Recent reports highlight the impact of analytics and big data, artificial intelligence (AI) and machine learning, in particular, in the financial industry. Blockchain, robotics, the internet of things (IoT), augmented reality (AR), virtual reality (VR) and other emerging technologies are also contributing to the disruption of the sector. Typically, the disruption results from one or more technologies interacting with one another, creating new business models. New fintech and insurtech companies typically exploit emerging technologies to gain competitive edges. It is also interesting to note the number of business incubators which are particularly focused on the financial industry; as is the interest of companies from other sectors, specifically global tech companies.

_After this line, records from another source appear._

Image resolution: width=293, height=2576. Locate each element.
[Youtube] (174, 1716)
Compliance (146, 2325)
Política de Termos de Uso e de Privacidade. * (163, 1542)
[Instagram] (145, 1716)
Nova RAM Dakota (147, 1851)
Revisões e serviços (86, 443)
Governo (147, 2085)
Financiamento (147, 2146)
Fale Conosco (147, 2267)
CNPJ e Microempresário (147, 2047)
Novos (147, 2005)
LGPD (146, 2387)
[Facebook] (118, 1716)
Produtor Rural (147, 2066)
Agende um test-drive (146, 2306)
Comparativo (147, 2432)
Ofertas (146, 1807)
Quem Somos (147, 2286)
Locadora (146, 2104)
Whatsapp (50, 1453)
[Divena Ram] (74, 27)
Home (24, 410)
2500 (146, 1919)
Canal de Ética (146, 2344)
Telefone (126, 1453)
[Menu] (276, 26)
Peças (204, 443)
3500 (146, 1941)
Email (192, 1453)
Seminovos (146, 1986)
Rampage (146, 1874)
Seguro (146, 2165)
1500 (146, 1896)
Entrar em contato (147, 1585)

Blockchain technologies underpin cryptocurrencies, but are increasingly also being used in other trust-related application such as smart contracts, authentication and identification – the latter in conjunction with developments in biometrics. Together with advances in mobile technologies, blockchain is also fuelling innovations in electronic and cashless payments.
This trend is also manifested in changing customer demands and experience. It is often linked to generational (Baby boomers, Gen X, Millennial and Gen Z) preferences, such as a tendency (if not demand for) a “mobile-first service, real-time on demand” service. There is an increasing use of virtual customer interfaces, such as chatbots. This in return requires more sophisticated artificial intelligence, authentication, voice recognition, biometrics as well as robotics.
Cybersecurity is a high priority for all business, but particularly so for financial institutions. The rapid evolvement of digital customer engagement is putting significant pressure on institutions’ ability to protect customer data and privacy and the prevention of cyber fraud and identity theft.
In addition to recognising the shifts in customer demands, it also important to note the changes in the world of work that emerging technologies will bring – including in the financial sector. Institutions need to account for this in the assessment of their future skills requirements, recruitment and training; as well as their organisational structures and management models.